The School of Planning, Design, and Construction maintains a Graduate Student listserv which is used to send notices to graduate students by email. Official correspondence from MSU will be sent to your MSU email address so it is suggested that you check this email on a regular basis.

All Graduate Students are provided with an on-campus mailbox in Room 111 Human Ecology. These mailboxes are for departmental correspondence. Personal correspondence should be directed to the student’s home address. It is the student’s responsibility to check their mailbox.

Research and Office Space

The School of Planning, Design, and Construction provides graduate students with a work/lounge space in Human Ecology Rooms 405, 401G and 401D. It is the students’ responsibility to keep these rooms clean. Drawers are available for students to store their materials in while not in use. Drawers must be kept locked while not in use. Students must provide their own locks. SPDC is not responsible for any missing possessions from unlocked storage drawers. Students may choose their own drawer from any unassigned/unlocked drawers available, but must inform Erin Klavon which drawer they are using.

Keys to the Grad lounge/office are available from Erin Klavon in Room 101 Human Ecology.

24/7 Access

Access to the Human Ecology building is available for students involved in studio, design, and research production courses, or employed on a graduate assistantship.

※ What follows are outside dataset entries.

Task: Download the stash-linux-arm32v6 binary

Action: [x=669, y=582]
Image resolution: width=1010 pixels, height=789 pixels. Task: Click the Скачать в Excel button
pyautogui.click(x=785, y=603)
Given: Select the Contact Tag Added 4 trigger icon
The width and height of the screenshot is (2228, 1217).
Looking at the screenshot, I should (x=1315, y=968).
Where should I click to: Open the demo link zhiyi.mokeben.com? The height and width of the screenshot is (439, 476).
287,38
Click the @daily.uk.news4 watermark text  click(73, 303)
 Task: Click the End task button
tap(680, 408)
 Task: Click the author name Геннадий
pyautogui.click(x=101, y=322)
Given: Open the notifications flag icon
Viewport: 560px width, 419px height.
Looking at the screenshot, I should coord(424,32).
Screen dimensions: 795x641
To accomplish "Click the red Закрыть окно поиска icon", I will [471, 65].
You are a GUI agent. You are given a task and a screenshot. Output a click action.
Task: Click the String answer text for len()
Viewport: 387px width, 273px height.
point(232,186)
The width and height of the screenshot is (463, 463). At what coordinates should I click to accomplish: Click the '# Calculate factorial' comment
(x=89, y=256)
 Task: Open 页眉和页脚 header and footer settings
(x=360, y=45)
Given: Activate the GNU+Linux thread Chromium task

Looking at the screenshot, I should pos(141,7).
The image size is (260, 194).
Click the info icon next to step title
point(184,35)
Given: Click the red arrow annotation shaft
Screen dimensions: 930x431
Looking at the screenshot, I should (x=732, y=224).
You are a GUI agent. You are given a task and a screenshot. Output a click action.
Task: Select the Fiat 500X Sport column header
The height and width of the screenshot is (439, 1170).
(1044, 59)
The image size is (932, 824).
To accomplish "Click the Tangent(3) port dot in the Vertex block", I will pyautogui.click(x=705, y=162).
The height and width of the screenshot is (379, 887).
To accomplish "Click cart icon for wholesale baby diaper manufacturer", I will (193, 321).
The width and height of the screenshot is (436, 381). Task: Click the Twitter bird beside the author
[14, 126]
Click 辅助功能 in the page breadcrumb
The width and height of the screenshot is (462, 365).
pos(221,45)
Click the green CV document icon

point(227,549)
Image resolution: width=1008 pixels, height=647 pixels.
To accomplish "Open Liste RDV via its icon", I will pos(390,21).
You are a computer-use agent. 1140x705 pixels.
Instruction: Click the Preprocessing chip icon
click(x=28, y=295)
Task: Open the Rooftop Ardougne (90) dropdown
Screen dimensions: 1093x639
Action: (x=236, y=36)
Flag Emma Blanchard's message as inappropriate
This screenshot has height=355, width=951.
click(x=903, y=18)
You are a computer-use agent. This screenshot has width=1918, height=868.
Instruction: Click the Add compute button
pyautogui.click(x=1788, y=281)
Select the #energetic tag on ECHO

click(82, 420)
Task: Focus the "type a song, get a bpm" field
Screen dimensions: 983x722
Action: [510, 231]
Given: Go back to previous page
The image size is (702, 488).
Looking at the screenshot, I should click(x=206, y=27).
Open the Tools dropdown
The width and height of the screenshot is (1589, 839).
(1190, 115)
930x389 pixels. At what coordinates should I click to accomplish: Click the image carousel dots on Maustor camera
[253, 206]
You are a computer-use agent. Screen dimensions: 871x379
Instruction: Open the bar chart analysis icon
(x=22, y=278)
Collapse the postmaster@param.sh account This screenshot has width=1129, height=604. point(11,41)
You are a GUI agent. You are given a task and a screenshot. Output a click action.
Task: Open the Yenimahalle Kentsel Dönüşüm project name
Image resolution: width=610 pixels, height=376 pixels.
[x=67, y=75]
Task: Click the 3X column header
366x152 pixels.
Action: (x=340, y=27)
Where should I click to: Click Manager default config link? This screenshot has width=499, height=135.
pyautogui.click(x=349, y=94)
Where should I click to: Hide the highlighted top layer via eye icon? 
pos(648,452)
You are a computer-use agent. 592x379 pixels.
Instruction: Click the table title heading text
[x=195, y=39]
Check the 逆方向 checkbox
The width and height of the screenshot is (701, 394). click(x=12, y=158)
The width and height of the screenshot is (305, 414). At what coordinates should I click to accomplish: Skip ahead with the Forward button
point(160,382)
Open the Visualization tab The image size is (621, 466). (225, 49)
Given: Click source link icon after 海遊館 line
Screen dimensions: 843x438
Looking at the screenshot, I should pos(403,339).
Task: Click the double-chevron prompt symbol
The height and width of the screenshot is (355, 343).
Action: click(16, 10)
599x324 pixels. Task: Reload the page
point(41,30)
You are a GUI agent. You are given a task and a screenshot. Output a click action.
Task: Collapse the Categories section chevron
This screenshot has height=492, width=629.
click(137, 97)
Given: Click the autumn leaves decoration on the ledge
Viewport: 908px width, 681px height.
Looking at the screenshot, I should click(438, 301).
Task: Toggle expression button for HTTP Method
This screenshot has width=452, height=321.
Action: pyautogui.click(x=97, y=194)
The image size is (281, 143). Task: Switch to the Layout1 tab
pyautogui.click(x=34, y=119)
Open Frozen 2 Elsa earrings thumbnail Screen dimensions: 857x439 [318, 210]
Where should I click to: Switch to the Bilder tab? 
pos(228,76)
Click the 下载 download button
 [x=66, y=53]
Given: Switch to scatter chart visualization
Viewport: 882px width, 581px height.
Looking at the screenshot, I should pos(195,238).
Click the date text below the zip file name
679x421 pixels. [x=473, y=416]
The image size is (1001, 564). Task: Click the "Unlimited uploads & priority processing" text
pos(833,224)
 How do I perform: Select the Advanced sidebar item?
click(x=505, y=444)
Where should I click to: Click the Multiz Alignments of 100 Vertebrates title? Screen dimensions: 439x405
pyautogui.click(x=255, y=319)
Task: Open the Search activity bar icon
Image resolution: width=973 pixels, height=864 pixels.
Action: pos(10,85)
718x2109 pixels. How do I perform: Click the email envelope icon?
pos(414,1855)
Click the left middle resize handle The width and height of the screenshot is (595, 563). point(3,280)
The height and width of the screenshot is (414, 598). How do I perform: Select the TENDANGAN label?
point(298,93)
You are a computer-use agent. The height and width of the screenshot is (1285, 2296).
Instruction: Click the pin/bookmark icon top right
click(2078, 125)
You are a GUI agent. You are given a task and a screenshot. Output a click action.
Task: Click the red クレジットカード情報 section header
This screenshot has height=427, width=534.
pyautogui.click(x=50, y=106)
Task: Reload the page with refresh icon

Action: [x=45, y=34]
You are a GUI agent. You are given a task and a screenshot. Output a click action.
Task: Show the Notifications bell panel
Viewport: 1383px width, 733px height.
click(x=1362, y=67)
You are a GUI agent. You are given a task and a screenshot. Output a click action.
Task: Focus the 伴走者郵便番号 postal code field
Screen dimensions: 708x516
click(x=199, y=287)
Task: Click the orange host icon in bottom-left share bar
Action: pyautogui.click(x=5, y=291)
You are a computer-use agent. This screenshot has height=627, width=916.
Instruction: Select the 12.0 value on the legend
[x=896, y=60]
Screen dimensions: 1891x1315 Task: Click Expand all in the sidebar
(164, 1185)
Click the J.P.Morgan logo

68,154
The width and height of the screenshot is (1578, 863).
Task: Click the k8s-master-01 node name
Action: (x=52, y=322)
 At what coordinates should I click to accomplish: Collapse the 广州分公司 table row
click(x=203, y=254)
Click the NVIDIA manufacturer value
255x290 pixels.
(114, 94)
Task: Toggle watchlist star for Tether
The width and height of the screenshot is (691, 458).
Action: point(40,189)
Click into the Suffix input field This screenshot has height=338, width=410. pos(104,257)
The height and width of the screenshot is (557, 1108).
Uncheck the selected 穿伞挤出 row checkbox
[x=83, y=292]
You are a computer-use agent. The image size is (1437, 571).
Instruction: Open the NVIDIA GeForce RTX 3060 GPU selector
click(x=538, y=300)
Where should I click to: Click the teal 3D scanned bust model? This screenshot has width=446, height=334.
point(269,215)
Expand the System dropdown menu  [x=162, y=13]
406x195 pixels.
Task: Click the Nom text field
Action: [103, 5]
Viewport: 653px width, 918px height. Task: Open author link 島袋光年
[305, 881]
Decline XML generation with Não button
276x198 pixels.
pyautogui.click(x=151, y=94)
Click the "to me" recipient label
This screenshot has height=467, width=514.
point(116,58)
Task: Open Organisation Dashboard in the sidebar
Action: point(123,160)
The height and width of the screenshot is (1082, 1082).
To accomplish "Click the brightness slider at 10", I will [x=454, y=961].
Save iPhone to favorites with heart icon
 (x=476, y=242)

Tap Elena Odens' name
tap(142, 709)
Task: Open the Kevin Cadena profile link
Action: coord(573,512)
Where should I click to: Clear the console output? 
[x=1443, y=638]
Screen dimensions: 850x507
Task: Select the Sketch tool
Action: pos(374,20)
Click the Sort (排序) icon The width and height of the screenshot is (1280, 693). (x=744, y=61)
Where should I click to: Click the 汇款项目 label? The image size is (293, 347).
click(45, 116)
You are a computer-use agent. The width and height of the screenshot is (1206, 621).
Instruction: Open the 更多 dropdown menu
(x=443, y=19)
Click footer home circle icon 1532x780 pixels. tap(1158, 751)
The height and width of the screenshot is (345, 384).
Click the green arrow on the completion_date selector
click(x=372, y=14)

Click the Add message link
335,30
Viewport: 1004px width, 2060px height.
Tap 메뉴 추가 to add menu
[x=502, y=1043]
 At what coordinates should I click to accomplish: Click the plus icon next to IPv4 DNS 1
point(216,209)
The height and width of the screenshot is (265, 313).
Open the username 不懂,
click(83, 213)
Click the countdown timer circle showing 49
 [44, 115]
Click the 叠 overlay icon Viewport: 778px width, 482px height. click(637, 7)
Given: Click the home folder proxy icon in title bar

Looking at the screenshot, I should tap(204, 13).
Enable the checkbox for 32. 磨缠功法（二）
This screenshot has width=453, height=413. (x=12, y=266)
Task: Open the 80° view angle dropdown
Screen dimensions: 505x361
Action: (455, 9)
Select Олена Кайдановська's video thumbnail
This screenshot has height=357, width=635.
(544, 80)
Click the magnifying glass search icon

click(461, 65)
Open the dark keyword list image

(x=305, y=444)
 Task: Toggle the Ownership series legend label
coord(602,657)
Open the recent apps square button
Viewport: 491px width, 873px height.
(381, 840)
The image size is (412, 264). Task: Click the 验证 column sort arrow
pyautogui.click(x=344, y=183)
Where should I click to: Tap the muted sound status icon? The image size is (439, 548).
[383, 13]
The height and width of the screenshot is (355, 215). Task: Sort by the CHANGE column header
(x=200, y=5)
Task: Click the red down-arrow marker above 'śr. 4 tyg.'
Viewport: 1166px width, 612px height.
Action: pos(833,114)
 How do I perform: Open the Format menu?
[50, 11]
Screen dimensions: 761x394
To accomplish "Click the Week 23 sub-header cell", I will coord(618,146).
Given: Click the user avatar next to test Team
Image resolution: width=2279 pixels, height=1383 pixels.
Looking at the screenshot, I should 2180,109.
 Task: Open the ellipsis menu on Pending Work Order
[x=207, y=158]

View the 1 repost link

Instructors will provide a list of names of those approved to have 24/7 access due to course enrollment. To be granted 24/7 access, students must sign a Code of Conduct form and turn it in to Erin Klavon in Room 101 Human Ecology. You will use your MSU ID card to access the building outside normal building hours (excluding football Saturdays).

Computer Labs

Graduate students can use the computers in Human Ecology Rooms 105, 106, or 309 whenever they are not being used for a class or other scheduled activities. Students are expected to clean up after themselves and not to cause any damage to the equipment.

Copies

Graduate students are not allowed to use the department copy machines. Graduate Assistants who require use of copy machines for their research activities should obtain a copy code from their supervising professor.

University Resources

The Graduate School

The Graduate School offers many resources for graduate students in a variety of areas including academic, career, funding, and student life. Some other Graduate School resources have been described in other sections of this document.

Academic Resources

Student Life

Parking

Any vehicle parked on campus must be registered with the Parking Division of the MSU Police office.